段琢见小姑娘粉嘟嘟的脸儿涨得通红,黑白分明的杏仁眼仿佛要喷出火来,却是敢怒不敢言,心情莫名愉悦。他微微一笑,正要再说什么,一道疑惑的声音忽然响起:“你们俩在做什么?”
年年霍地回头,看到顺宁郡王正掀帘而入。
年年头一次觉得,这个便宜爹还是有点用处的。她眨了眨眼,努力眨出几点泪花,看向顺宁郡王,叫得情真意切:“父王!”

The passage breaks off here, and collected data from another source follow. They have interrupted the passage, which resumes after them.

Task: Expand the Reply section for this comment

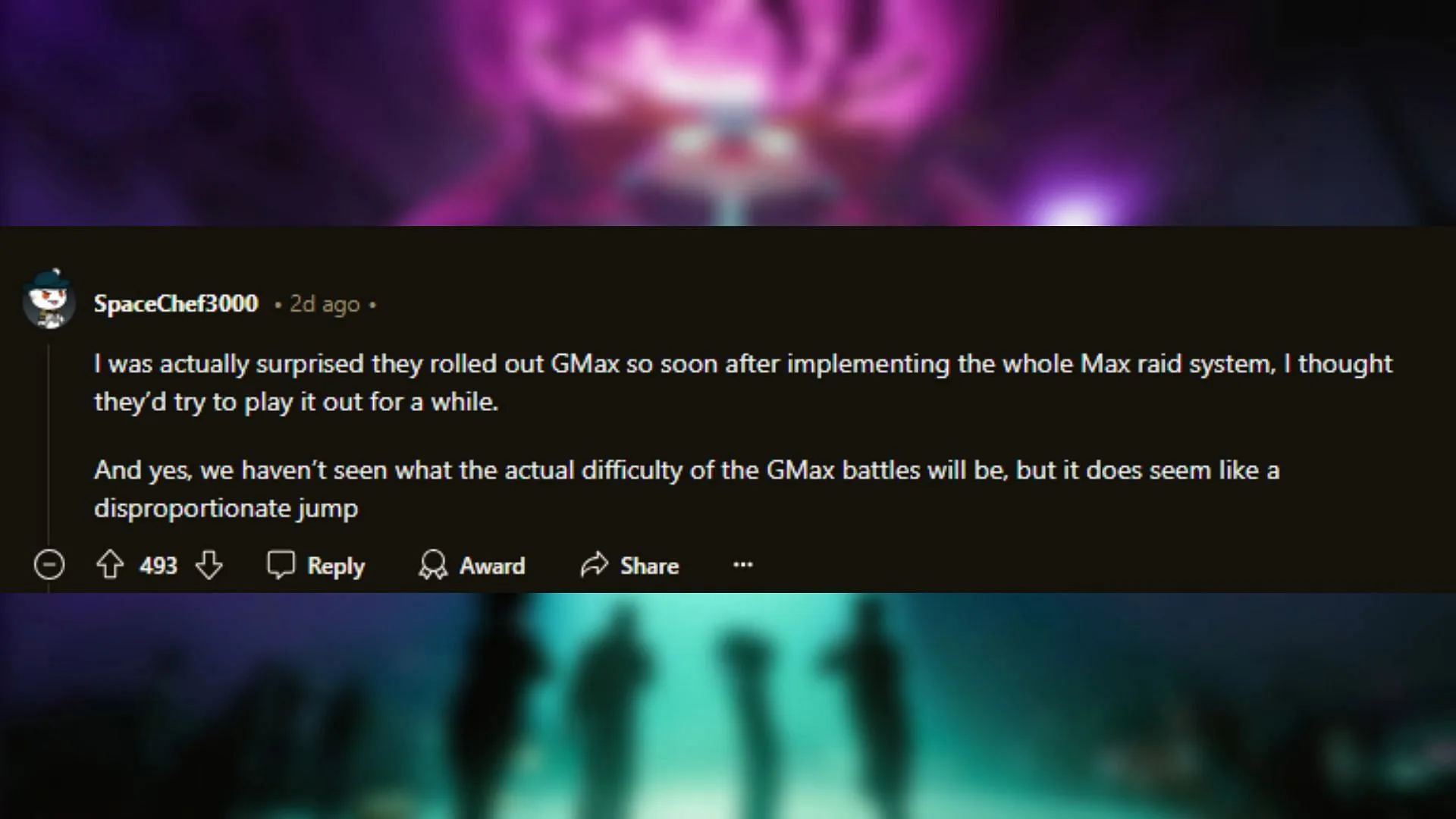Action: click(316, 566)
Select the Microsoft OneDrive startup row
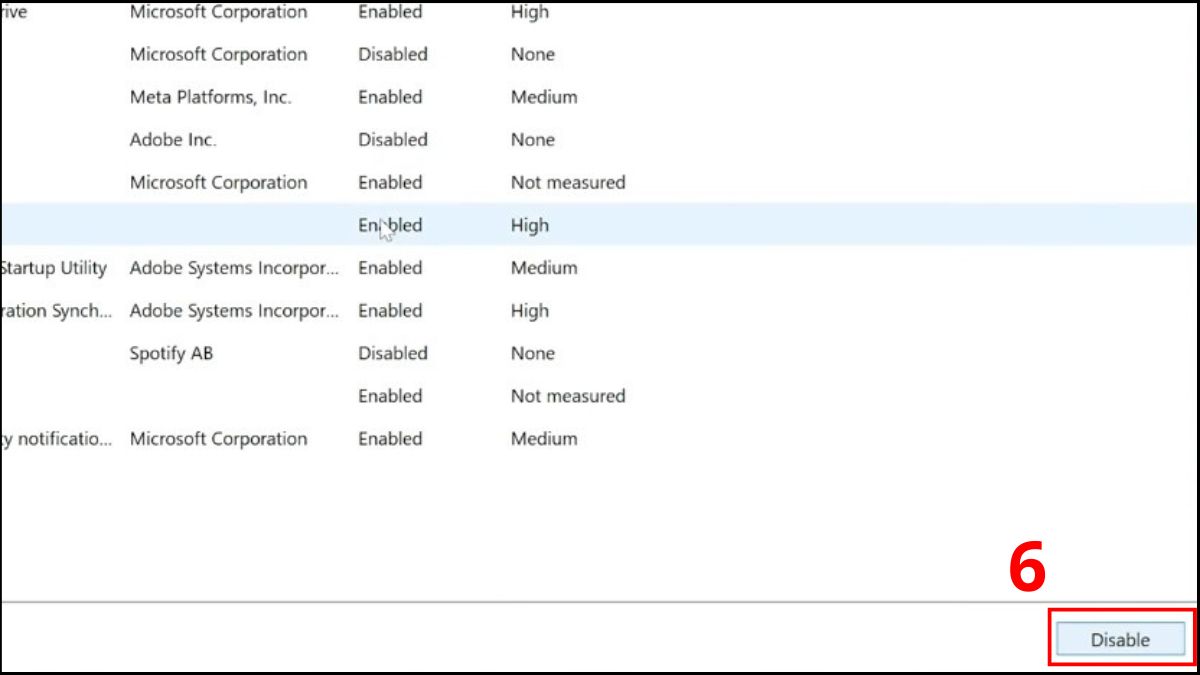The image size is (1200, 675). click(x=217, y=12)
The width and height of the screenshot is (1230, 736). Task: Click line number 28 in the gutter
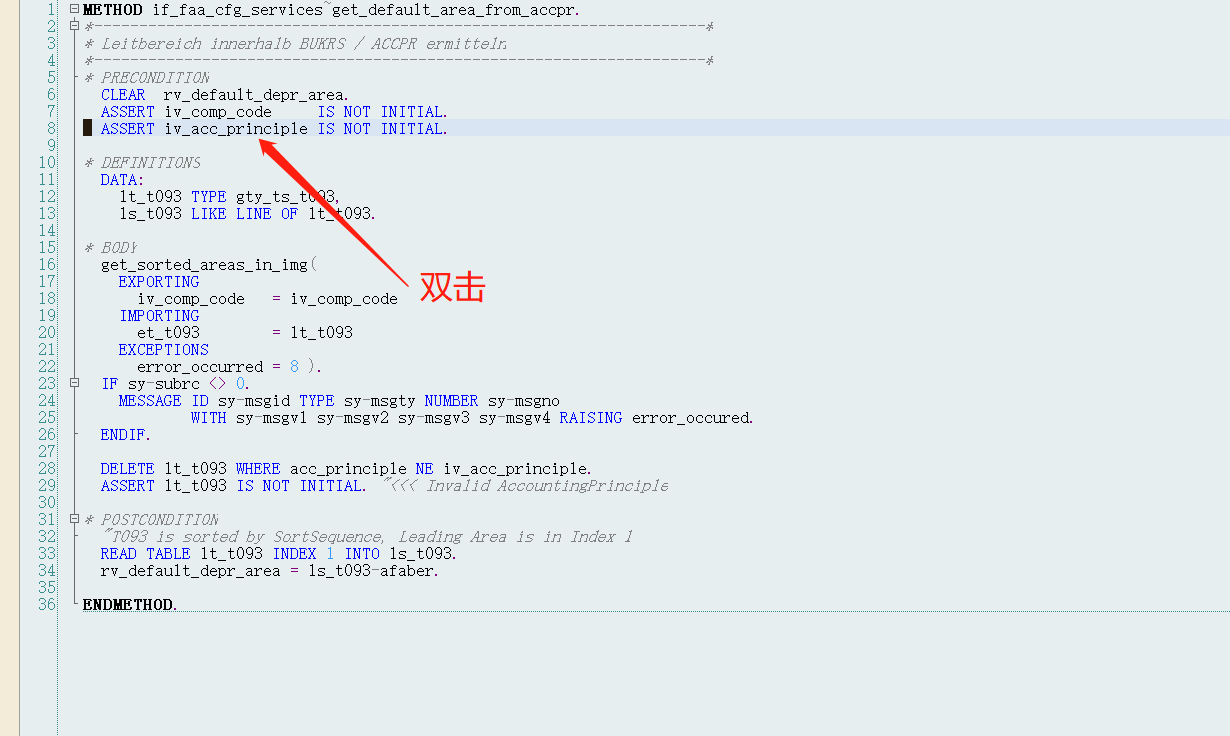[46, 468]
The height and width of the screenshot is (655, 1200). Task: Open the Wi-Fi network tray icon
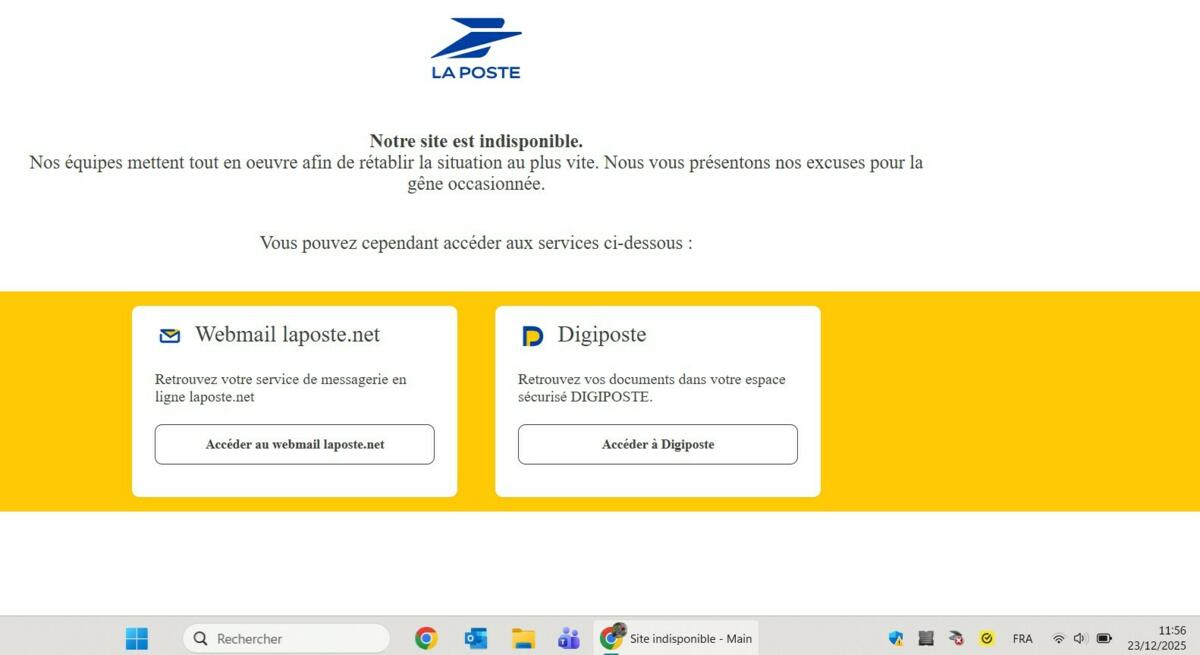(1058, 638)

顺宁郡王见不得女儿可怜巴巴的模样,心疼地道:“福襄这是怎么了?”
年年告状:“她欺负我!”匕首还压在她指根上呢,她就不信段琢还能抵赖。
顺宁郡王疑惑地看向段琢,见她脸上身上都沾了墨汁,脸色微变,目光落到两人按在一起的手上:“阿琢,你们这是?”

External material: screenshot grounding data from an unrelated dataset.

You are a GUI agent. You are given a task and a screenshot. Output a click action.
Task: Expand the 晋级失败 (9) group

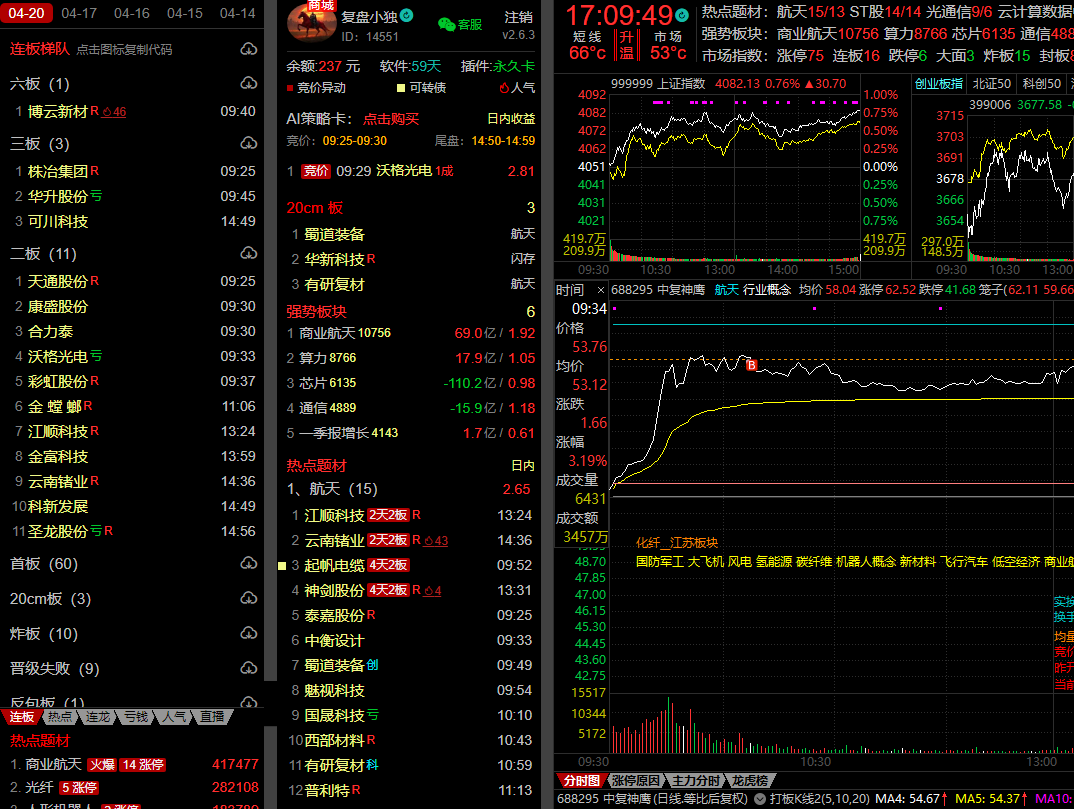point(54,669)
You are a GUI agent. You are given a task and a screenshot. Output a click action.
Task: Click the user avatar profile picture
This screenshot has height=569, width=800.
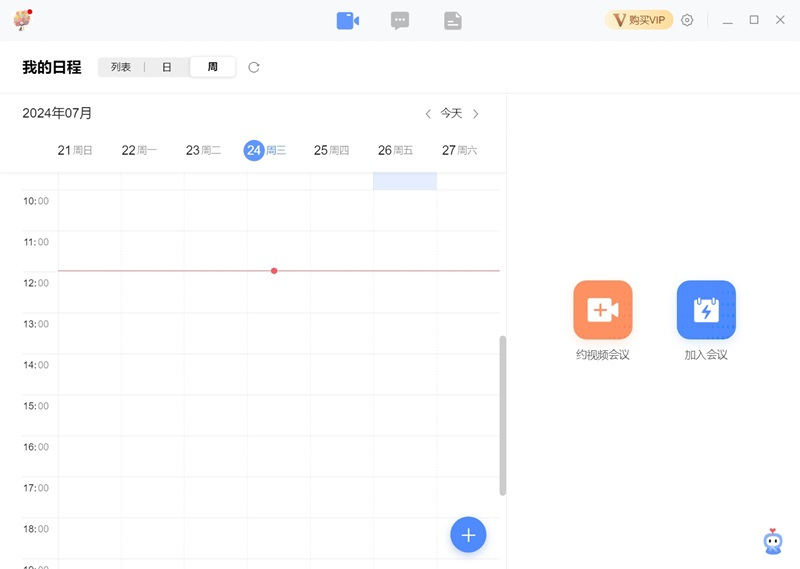click(22, 20)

年年低头,见段琢宽大的水袖不知何时,挡住了锋利的匕首。她毫不犹豫,伸手去揭。段琢动作却比她更快,飞快地收了手,长睫颤动,双颊微红,歉意地道:“是我不好,见郡主的字欠些功力,一时心急,想把着她的手书写,冒犯了郡主。难怪郡主生气。”
顺宁郡王皱起眉来,不赞同地看向年年:“福襄,阿琢也是一番好意,你就算不高兴,也不能拿墨泼人。”
年年无语。见过不要脸的,还没见过这么不要脸的。什么叫颠倒黑白,睁着眼说瞎话,她算是见识到了!
想到将来要和这样的家伙合作,送男主一顶有颜色的帽子,她不由深感前路艰辛,坚决否认道:“不是……”
段琢笑盈盈地瞥了她刚刚被她匕首压住的右手一眼。
年年:“……”这王八蛋居然威胁她!
顺宁郡王疑惑:“不是什么?”
刃口锋锐的寒意仿佛犹在,年年硬生生地转了口:“她的字还能比先生们更好?”段琢不过十岁,写得再好能好到哪里。
段琢谦逊地道:“我的字自然不敢和先生们比,不过昔日在家中,几个弟妹都是我启的蒙。”教蒙童,他有经验。
顺宁郡王眼睛微亮:“没想到阿琢这般能干。”
年年小声扯后腿:“谁知道是不是吹牛。”
段琢微微一笑,忽然又伸手握住她的手。
年年用力一挣没能挣脱,不悦地道:“你做什么?”
小姑娘雪白的小脸紧绷,一对黑白分明的杏眼中满是不高兴的神气,说不出的生动有趣。段琢看了她片刻,秀眉微蹙,神色落寞:“郡主似乎对我颇多误会。”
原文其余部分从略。